John Cimprich's Review

George H. Thomas, one of the more important Civil War commanders, long lacked a recent scholarly biography. Since the last biography in 1961, the National Archives has inventoried Federal army records, several small collections of Thomas letters have appeared, and the relevant primary and secondary literature has greatly expanded. Christopher J. Einolf, a sociologist, drew upon these materials to create the best researched biography of Thomas so far. Maps and illustrations enhance the volume. Both historians and the general public will find the book interesting and enlightening. This moderately long study does not attempt definitive detail but, as noted in the Introduction, focuses primarily on Thomas’s involvements in military matters, southern unionism, and race relations.

Thomas’s biographers have generally judged him as an intelligent, determined, hard-working, courageous, and well organized professional soldier.
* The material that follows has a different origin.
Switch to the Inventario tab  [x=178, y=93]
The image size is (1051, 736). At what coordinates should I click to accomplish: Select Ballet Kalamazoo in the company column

Einolf adds that his Southern origins led to paternalistic views toward nonwhites, as well as a sense of honor that cultivated both strong integrity and over-sensitivity to criticism. A wide range of experiences before the Civil War built and refined his military skills. During the 1861 Secession Crisis, when a serious back injury caused Thomas to think about resigning from the army, the conflict between obligations to the United States and his home state ended in favor of a unionism that kept him in the national service.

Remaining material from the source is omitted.